提示文:
<<<<

小学生のデータをまとめて提供? #武雄市図書館 は小学生ビッグデータの夢を見るか?
http://togetter.com/li/788474

追加したツイートにあったのですが、学校取りまとめでの図書館利用者登録はH25年度だけ休止、それまでは毎年、新一年生を中心に毎年度実施されていたとのことでした。じゃ、従来通りで問題ないんじゃないかと一瞬考えそうですが、平成24年度までは武雄市図書館は指定管理ではありませんでした。貸出カードにはTポイント機能はなかったのです。

平成25年度に武雄市図書館は指定管理に移行し、館内に指定管理者が運営するカフェ、書店、レンタルショップが作られました。この指定管理者が運営する共通ポイント、Tポイントの機能が付加された図書の貸出カードを公立小学校が取りまとめて作成するのは今年度が初めてとなるのです。

上述のエントリでも紹介したこちらでは問題点を簡潔に指摘されています。

武雄市の小学校で図書利用カード(含むTカード)が一斉作成されることの違和感 - dechnostick's blog
http://dechnostick.hatenablog.com/entry/2015/02/28/042015

”このことについて懸念が指摘されている。個人的には次の点が問題だと思う。

>>>>

コレクションから抜粋したデータ:
<<<<

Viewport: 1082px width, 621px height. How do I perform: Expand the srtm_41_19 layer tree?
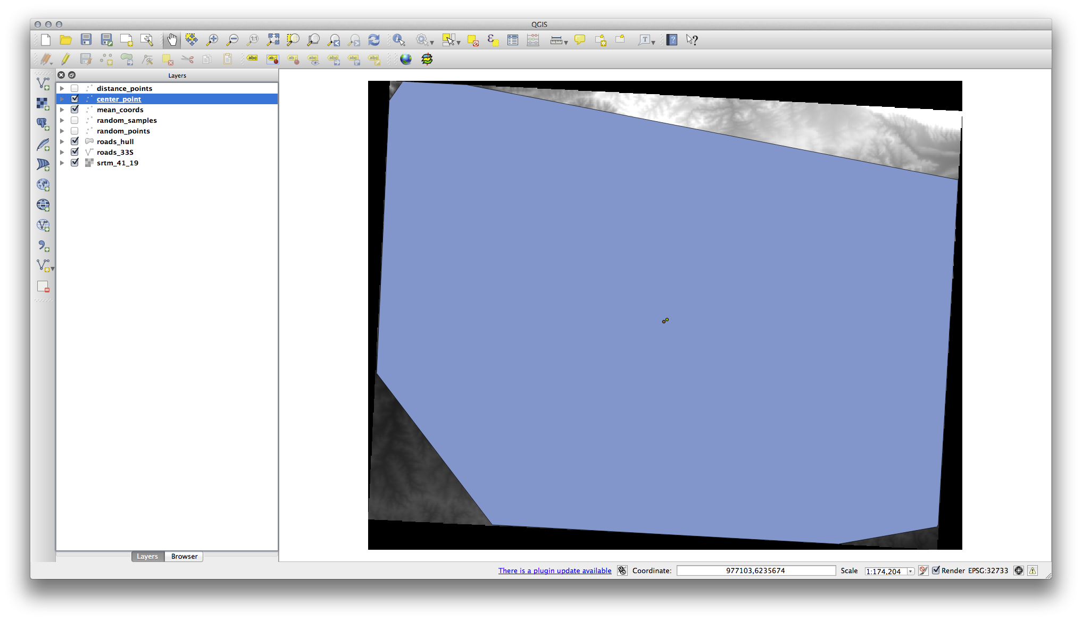[62, 163]
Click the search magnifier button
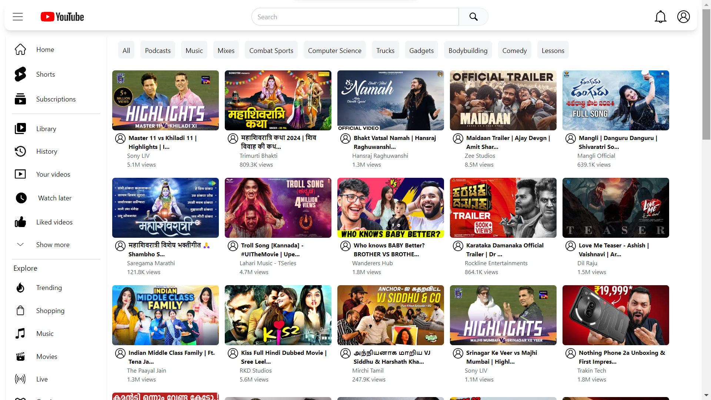Screen dimensions: 711x400 (473, 17)
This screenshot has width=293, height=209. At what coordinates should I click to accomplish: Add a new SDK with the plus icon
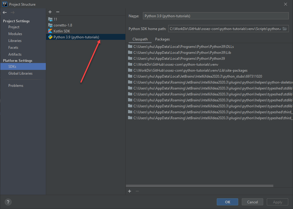[50, 12]
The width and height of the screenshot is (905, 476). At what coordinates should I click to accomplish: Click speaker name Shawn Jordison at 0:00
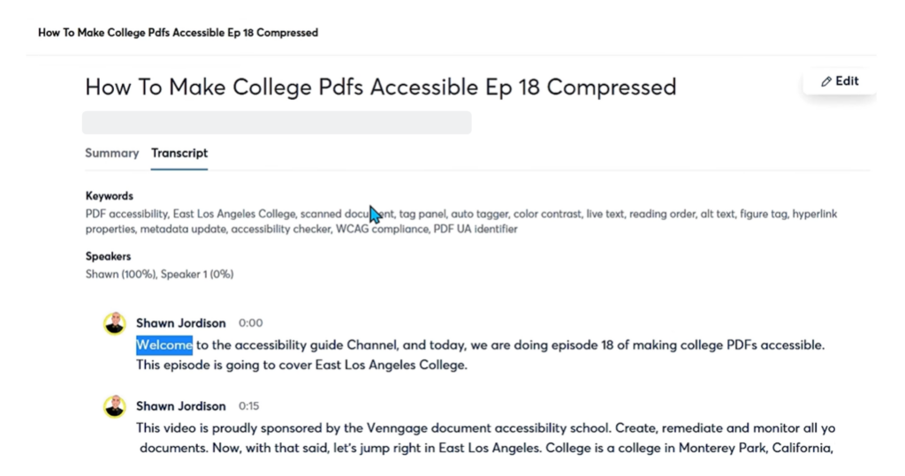click(x=180, y=323)
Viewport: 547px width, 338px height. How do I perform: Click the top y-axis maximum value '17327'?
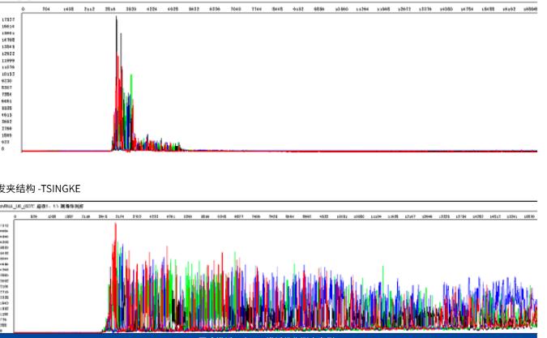point(7,19)
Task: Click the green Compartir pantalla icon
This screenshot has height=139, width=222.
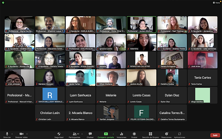Action: [x=106, y=134]
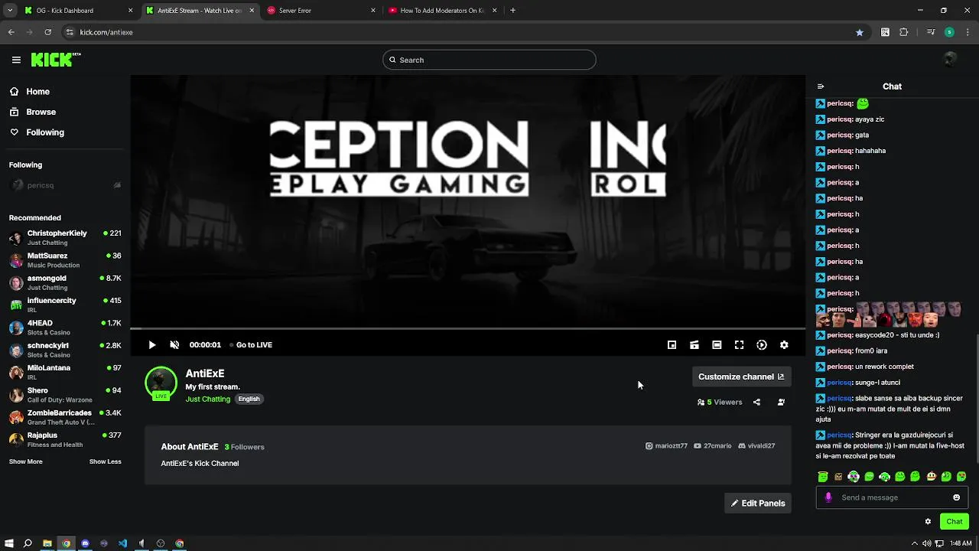The width and height of the screenshot is (979, 551).
Task: Focus the Kick search field
Action: [x=490, y=60]
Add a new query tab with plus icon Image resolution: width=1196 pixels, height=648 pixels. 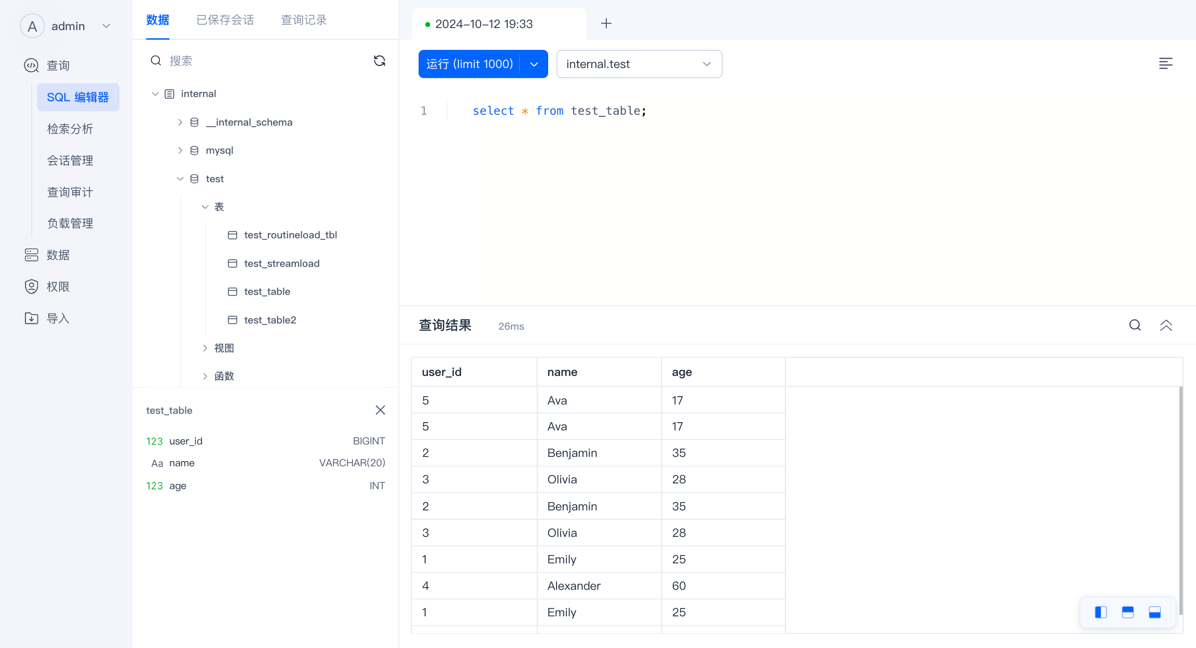pos(606,23)
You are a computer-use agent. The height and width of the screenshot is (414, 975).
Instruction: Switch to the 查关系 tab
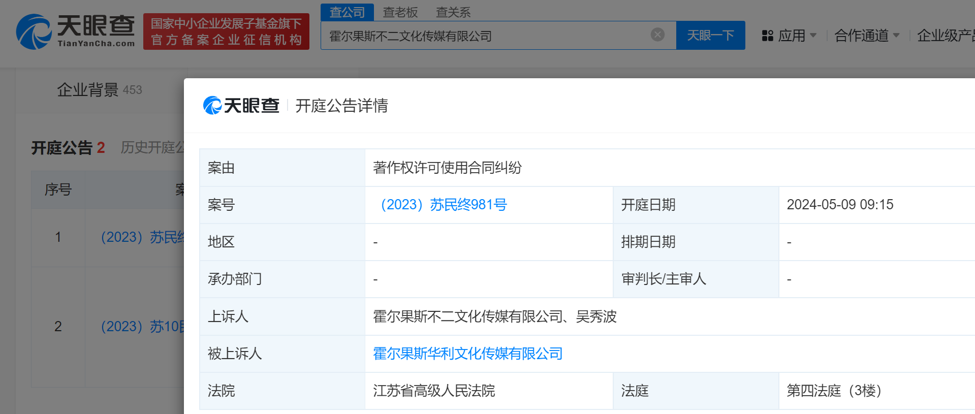coord(453,12)
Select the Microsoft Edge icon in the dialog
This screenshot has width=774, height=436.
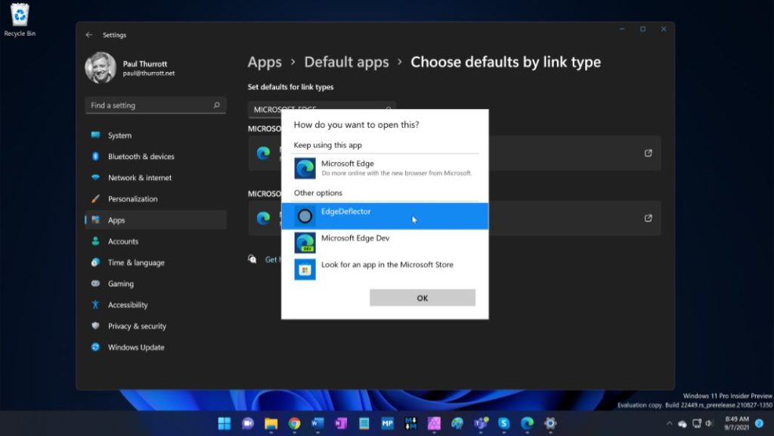(304, 167)
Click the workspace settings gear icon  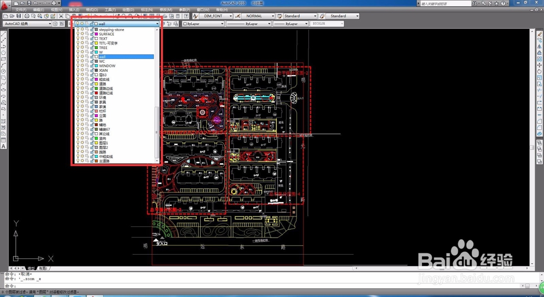(x=55, y=23)
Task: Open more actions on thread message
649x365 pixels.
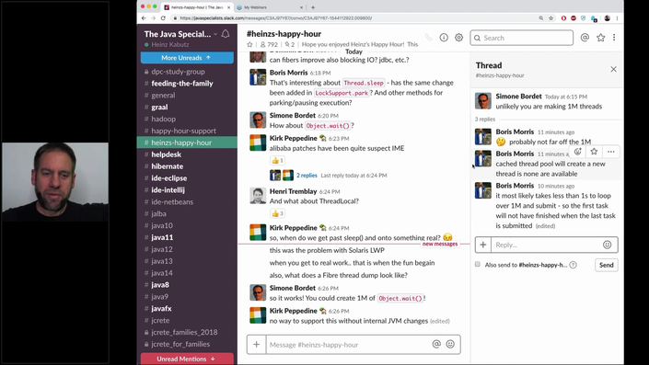Action: tap(611, 152)
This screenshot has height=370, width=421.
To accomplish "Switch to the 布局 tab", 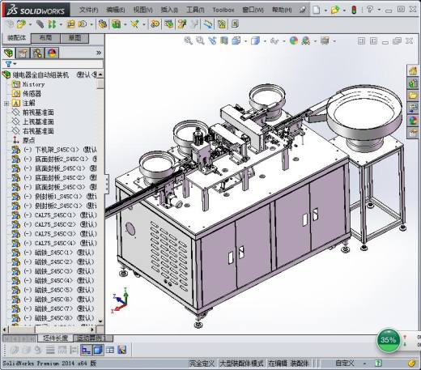I will click(45, 38).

>>>>

作業指示:
(a) 提示文の「小学生のデータをまとめて提供? #武雄市図書館 は小学生ビッグデータの夢を見るか?」から「今年度が初めてとなるのです。」までの部分を、「武雄市図書館」を「市立図書館」に置き換えて書き出してください。
(b) 提示文の「平成25年度に武雄市図書館は」で始まる段落を、主な事実を残して短くまとめてください。

解答一覧:
(a)
小学生のデータをまとめて提供? #市立図書館 は小学生ビッグデータの夢を見るか?
http://togetter.com/li/788474

追加したツイートにあったのですが、学校取りまとめでの図書館利用者登録はH25年度だけ休止、それまでは毎年、新一年生を中心に毎年度実施されていたとのことでした。じゃ、従来通りで問題ないんじゃないかと一瞬考えそうですが、平成24年度までは市立図書館は指定管理ではありませんでした。貸出カードにはTポイント機能はなかったのです。

平成25年度に市立図書館は指定管理に移行し、館内に指定管理者が運営するカフェ、書店、レンタルショップが作られました。この指定管理者が運営する共通ポイント、Tポイントの機能が付加された図書の貸出カードを公立小学校が取りまとめて作成するのは今年度が初めてとなるのです。

(b) 平成25年度、武雄市図書館は指定管理に移行し、館内に指定管理者が運営するカフェ、書店、レンタルショップができた。Tポイント機能付きの図書貸出カードを公立小学校が取りまとめて作成するのは、今年度が初めてである。